## WORK REQUIRED
Although the records include pictures, print only the rest, exactly as written.
++++ RECORDS FOR THE TASK
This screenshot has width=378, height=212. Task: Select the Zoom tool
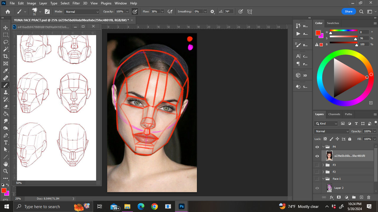pyautogui.click(x=6, y=171)
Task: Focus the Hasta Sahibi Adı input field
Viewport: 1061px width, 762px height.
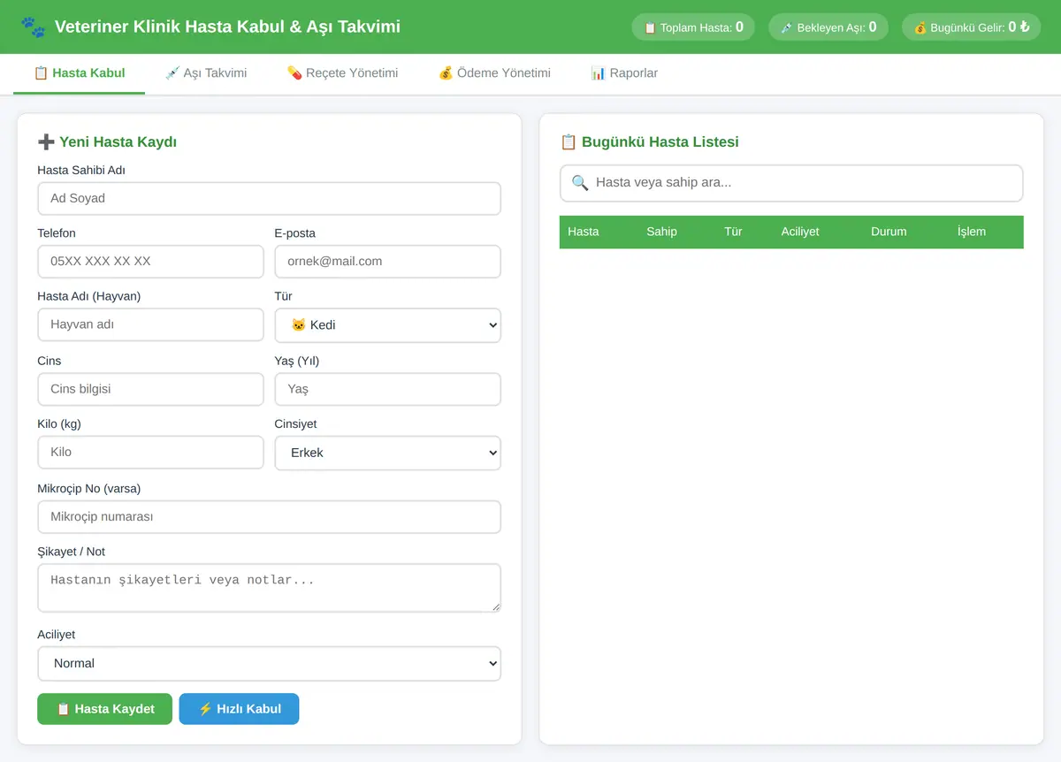Action: tap(270, 199)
++++++++
## RESULT OF THE TASK
This screenshot has width=378, height=212. Task: Select the Zoom tool
pyautogui.click(x=6, y=171)
Task: Focus the Hasta Sahibi Adı input field
Viewport: 1061px width, 762px height.
Action: tap(270, 199)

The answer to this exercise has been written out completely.